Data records
──────────────────────────────

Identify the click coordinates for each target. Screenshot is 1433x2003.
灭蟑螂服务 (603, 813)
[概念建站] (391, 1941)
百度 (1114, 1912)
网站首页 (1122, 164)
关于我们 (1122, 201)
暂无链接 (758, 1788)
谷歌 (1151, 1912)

──────────────────────────────

__WHAT YOU WILL DO__
Can you print every one of the items above again, line for line and without changing anything?

__SOLUTION FOR THIS PROBLEM__
Identify the click coordinates for each target. Screenshot is 1433x2003.
灭蟑螂服务 (603, 813)
[概念建站] (391, 1941)
百度 (1114, 1912)
网站首页 (1122, 164)
关于我们 (1122, 201)
暂无链接 (758, 1788)
谷歌 (1151, 1912)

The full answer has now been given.